Sun's warning was hardly unexpected. Analysts had already lowered their estimates after Sun's midquarter update in February, when the company slashed its earnings and revenue projections in half. But at that time, Sun declined to give any guidance on the fourth quarter, citing the standard lament that it lacked visibility, or the ability to divine how much customers were planning on spending on its products.

Including charges, Sun earned $136 million, or 4 cents a share -- a 73% plunge from the $509 million, or 15 cents a share, it made last year. The company's labyrinthine earnings release said charges included "realized gains/losses on Sun's venture equity portfolio, the effects of acquisition related charges, any unusual one time items, and the cumulative tax effects."

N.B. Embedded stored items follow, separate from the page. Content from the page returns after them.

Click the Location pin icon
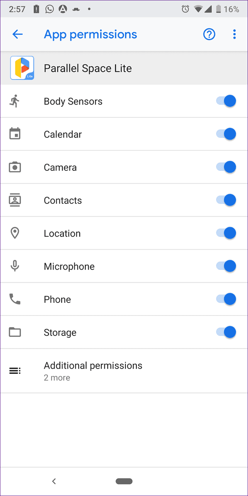Image resolution: width=248 pixels, height=496 pixels. (15, 233)
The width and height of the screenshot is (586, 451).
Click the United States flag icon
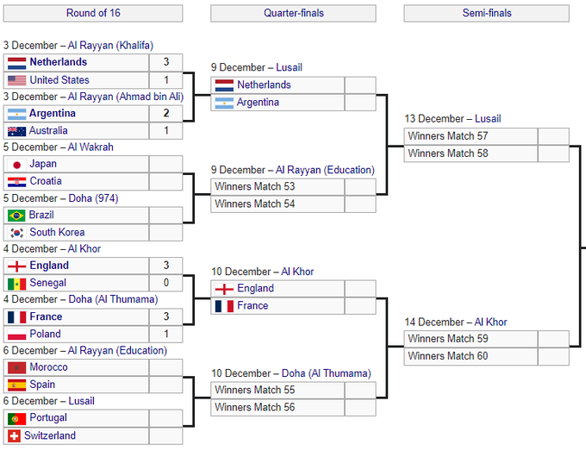point(16,80)
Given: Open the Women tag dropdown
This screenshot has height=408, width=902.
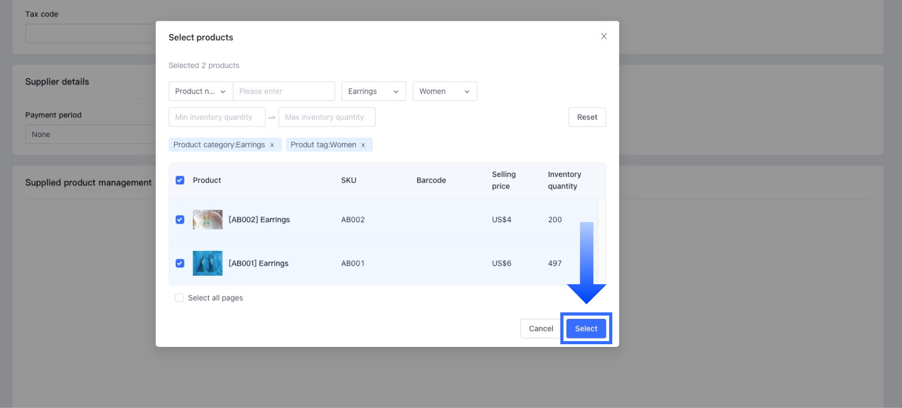Looking at the screenshot, I should 445,91.
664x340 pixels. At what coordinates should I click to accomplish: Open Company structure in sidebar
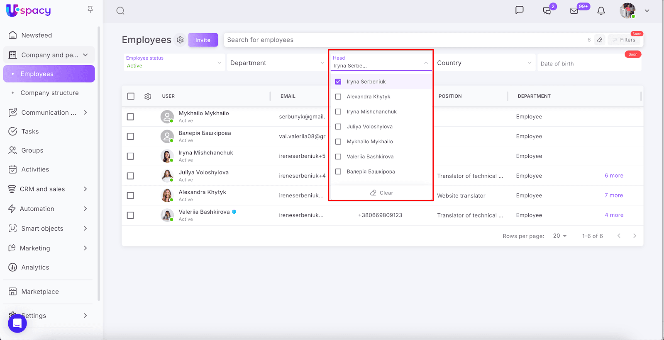pyautogui.click(x=49, y=93)
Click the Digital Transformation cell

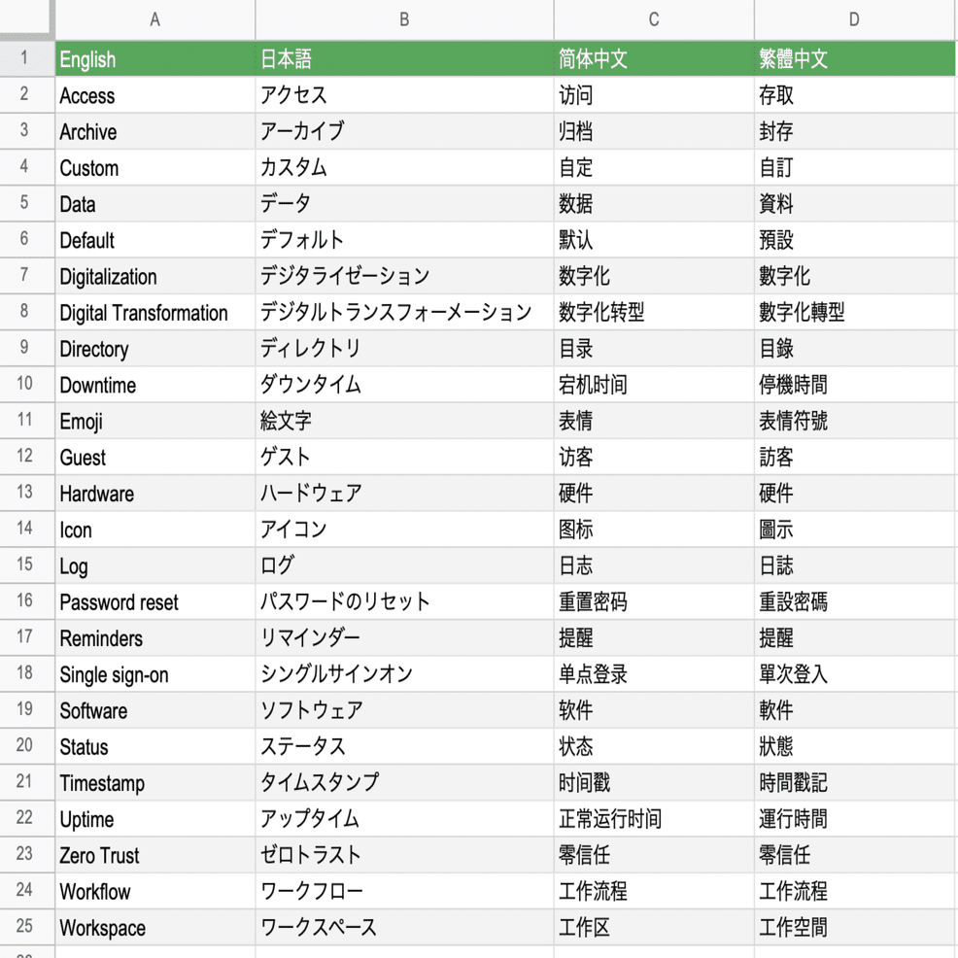click(x=155, y=312)
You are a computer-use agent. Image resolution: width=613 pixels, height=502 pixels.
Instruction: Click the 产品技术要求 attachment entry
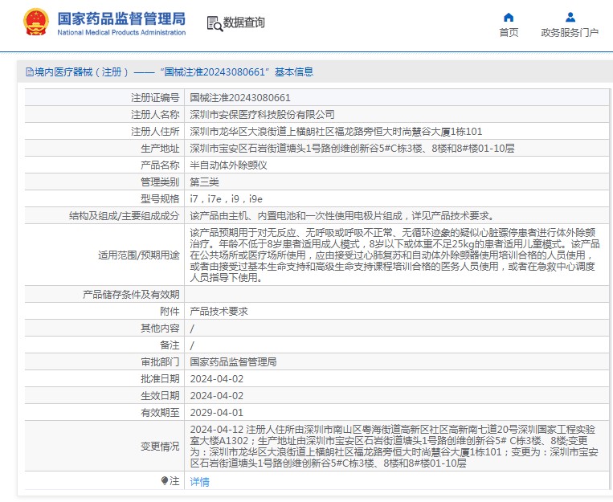219,311
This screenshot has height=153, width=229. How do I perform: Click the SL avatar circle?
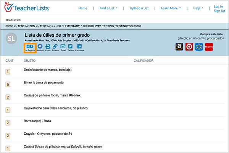pyautogui.click(x=12, y=39)
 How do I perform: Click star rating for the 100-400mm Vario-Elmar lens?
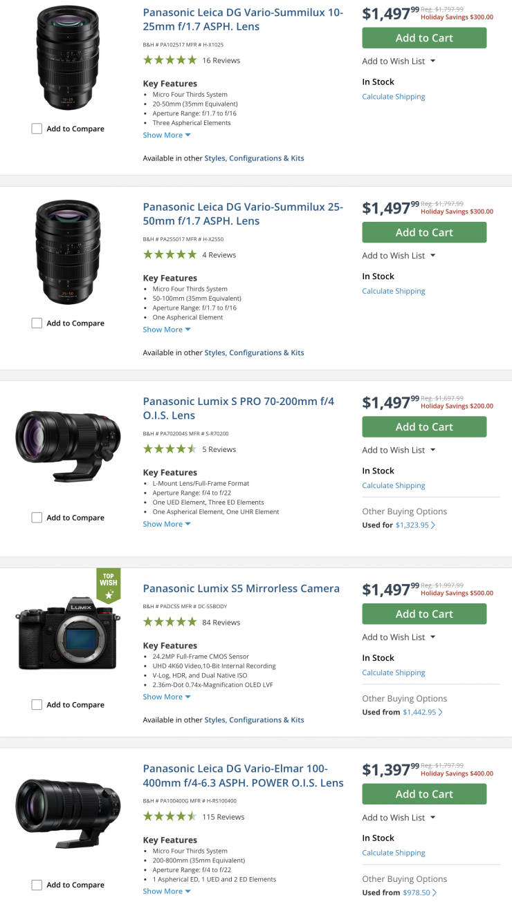click(170, 816)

Sun was one of the brightest stars of the late bull market, rising 500% between 1999 and September of 2000, when the wheels started falling off tech. Throughout that period, Sun's Unix systems were billed as essential infrastructure for businesses trying to compete in the new, networked economy. But, as with Cisco (CSCO Quote - Cramer on CSCO - Stock Picks), Sun's stock has been brutalized in the past several months as the company has stumbled upon a sharp growth slowdown. Even after rallying sharply over the past several sessions, Sun still sits nearly 70% below its 52-week high.

The takeaway: Growing sales by 15% from a 2001 base of around $18.5 billion is no mean feat, especially in a tough environment. But Sun's new growth target makes its long-term guidance meaningless in any but the vaguest of senses. It certainly implies a dramatic, sustained rebound in demand starting sometime in the middle of fiscal 2002. When asked whether the company's new growth target put its long-term growth rate at risk, Lehman replied, "Absolutely not." Asked to elaborate on exactly what basis investors could expect Sun to re-enter the 20% to 35% growth range, Lehman responded, "You'd have to get to second half of next year, and assuming the macroeconomics issues are behind us then, that's when we can start to have that conversation with more clarity."

Still in rally mode, investors aren't waiting to have that conversation. Sun was lately changing hands at $20.96 on Instinet. This after rallying $2.13, or 11.5%, to $20.71 in regular trading. Too cheap to sell? Using Lehman's projections -- that is, assuming Sun earns 8 cents a share in its fourth quarter and grows earnings per share by 17% in 2002 -- Sun is trading somewhere north of 36 times 2002 earnings estimates.